== EXERCISE REQUIREMENTS ==
Copy each line below in which the string "will" appears.

[[ SUPPLIED MATERIAL open ]]

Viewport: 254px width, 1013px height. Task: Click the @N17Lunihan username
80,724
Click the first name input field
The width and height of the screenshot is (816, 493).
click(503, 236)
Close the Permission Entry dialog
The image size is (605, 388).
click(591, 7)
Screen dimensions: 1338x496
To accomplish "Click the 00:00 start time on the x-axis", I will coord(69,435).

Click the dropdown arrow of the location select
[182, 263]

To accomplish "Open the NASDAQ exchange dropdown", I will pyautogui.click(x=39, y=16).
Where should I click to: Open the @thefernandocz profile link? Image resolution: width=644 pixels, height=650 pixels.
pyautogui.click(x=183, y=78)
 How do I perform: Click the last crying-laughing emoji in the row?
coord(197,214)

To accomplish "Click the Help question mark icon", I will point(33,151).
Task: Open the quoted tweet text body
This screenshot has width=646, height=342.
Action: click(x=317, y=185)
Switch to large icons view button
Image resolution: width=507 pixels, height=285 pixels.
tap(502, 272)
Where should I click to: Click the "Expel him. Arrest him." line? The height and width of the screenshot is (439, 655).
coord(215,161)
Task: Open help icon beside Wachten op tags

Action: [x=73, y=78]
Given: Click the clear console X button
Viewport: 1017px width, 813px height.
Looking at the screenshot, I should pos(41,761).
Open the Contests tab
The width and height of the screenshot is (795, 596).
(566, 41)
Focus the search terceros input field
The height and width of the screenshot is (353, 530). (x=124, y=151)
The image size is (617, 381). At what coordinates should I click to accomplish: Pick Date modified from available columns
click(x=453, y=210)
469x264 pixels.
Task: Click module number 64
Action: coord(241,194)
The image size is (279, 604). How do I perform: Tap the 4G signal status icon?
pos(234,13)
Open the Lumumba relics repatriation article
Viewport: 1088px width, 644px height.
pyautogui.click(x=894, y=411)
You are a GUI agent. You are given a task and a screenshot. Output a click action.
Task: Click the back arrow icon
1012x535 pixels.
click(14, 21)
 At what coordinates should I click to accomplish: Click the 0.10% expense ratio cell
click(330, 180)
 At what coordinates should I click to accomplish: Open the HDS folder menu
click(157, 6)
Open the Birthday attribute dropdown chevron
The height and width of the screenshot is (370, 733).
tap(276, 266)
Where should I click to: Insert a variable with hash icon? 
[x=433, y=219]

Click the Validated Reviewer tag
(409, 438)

[[ SUPPLIED MATERIAL closed ]]

== FINISHED TASK ==
To accomplish "Click the 00:00 start time on the x-axis", I will coord(69,435).
To accomplish "Open the NASDAQ exchange dropdown", I will pyautogui.click(x=39, y=16).
To accomplish "Click the Help question mark icon", I will point(33,151).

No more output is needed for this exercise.